“You’re not going to use my name, are you?” she said from the driver’s seat, her long ponytail whipping around as she turned to face me. “You can’t use my name.”
As we pulled into a space in the university parking garage, her voice wavered and her hands fidgeted on the wheel. A 25-year-old USM senior, Rebecca, as she later asked to be called, is dating a professor.
Over the last decade, universities across the country have started revisiting their policies on consenting faculty-student relationships, and the general trend has been to ban them outright.
Yale University revised their policy in 1998 to forbid consensual relationships between students and any faculty who is in a position, or potential position, to grade or otherwise supervise them.
Citing that the “integrity of the teacher-student relationship is the foundation of the university’s educational mission,” Yale decided that such relationships, which involve an inherent inequality in power, increase the vulnerability of both parties and can lead to coercion.
These relationships, they claim, “jeopardize the integrity of the educational process,” and may lead to an “inhospitable learning environment for other students.”
At USM, the policy is much more nuanced: while it does not ban them entirely, it strongly discourages student-faculty relationships.
The policy states that “the power differential creates a strong possibility that the relationship may not be truly consensual, or if consensual may not permit a later decision by the person with less power to discontinue the relationship.”
When a relationship occurs between a student and his or her (usually her) professor, it is required to be reported to a supervisor or dean, at which point a second faculty-member is appointed to grade and otherwise oversee the student.
Any concerns about sexual harassment or preferential treatment stemming from student-faculty romance are taken to the Office of Campus Diversity and Equity, which investigates all discriminatory complaints at USM.
For the past couple years, the office has not received any complaints of this nature.
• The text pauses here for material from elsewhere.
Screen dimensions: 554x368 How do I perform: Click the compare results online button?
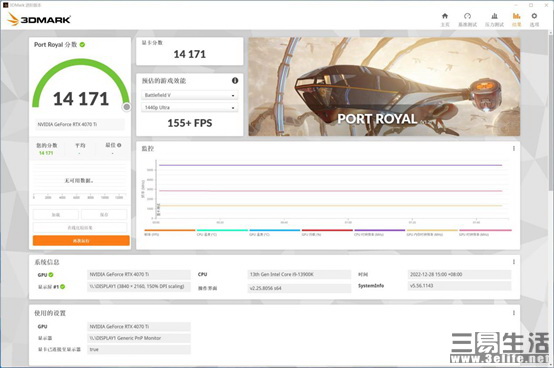pos(80,228)
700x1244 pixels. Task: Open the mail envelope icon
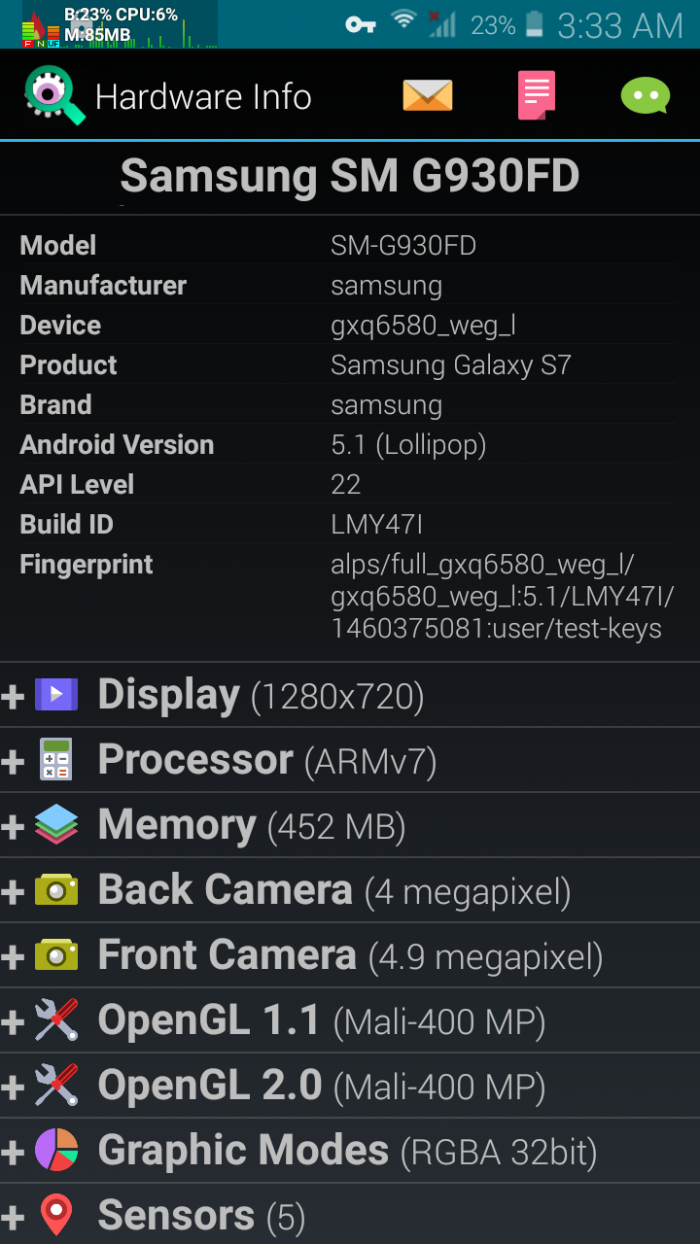427,96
The 2004-05 school year saw three complaints, and in 2003-04 there was only one.
But according to Daryl McIlwain, a complaint officer from this office, “probably most issues are not reported, for fear of the grade or because they don’t want to cause problems for the faculty member or draw embarrassing attention to themselves.”
Whether or not they go reported, these relationships are not that uncommon. “They’re such a cliché,” says Rebecca in the car, half laughing, “And things are cliché for a reason.”
Jeremy Knee, a USM senior, says that he was suspicious of a relationship between a fellow student-group member and the group’s faculty advisor, who was also a professor to both Jeremy and the unnamed female student.
“She was clingy, and you’d see them on the quad together,” he said. “At student-group functions she’d be cuddled up next to him, and there were rumors that she’d been at his house. You can draw what conclusions you want, but I draw pretty strong conclusions from that.”
The consequences of the relationship seemed clear to him.
“While it wasn’t necessarily uncomfortable because they were involved, the faculty was limited in his availability to other students. And I had the thought that if I was a girl who looked like her, I’d be getting a better grade.”
Knee was concerned, so he read through the university policy online.
“I was surprised that USM policy is stated the way that it is. It concerned me, but I guess the university can only do so much,” he said.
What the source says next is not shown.